▶ _WRITTEN EXERCISE_
Can you copy out, word for word, everything from the first of the rows down to the line that contains "Action: 65,50", with both of those lines included?
[START DATA]
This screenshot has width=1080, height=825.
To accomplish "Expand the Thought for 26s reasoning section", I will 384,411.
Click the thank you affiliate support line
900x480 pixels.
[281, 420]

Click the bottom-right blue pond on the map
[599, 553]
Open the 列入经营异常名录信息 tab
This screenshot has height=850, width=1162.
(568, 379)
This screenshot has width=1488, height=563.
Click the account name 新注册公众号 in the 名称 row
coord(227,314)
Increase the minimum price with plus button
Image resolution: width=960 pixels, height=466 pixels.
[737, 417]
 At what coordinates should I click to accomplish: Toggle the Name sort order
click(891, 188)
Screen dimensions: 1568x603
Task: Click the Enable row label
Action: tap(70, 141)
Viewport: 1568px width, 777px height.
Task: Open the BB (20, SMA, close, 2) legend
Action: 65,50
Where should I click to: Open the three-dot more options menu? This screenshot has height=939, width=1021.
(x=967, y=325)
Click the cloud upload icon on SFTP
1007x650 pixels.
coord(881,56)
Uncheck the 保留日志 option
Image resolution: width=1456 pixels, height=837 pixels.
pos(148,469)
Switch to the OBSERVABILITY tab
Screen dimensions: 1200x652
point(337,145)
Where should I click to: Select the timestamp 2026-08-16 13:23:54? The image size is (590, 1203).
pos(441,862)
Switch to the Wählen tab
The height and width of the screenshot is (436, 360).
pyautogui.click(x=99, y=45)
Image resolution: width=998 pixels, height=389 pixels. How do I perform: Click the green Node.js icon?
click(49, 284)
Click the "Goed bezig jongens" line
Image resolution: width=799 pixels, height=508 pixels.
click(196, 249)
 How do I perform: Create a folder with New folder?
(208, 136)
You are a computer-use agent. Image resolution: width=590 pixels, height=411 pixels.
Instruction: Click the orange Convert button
[END DATA]
▶ _RESPONSE_
This screenshot has width=1080, height=825.
To accomplish "Expand the Thought for 26s reasoning section", I will 384,411.
Click the thank you affiliate support line
900x480 pixels.
[281, 420]

Click the bottom-right blue pond on the map
[599, 553]
Open the 列入经营异常名录信息 tab
This screenshot has height=850, width=1162.
(568, 379)
This screenshot has width=1488, height=563.
Click the account name 新注册公众号 in the 名称 row
coord(227,314)
Increase the minimum price with plus button
Image resolution: width=960 pixels, height=466 pixels.
[737, 417]
 At what coordinates should I click to accomplish: Toggle the Name sort order
click(891, 188)
Screen dimensions: 1568x603
Task: Click the Enable row label
Action: tap(70, 141)
Viewport: 1568px width, 777px height.
Task: Open the BB (20, SMA, close, 2) legend
Action: 65,50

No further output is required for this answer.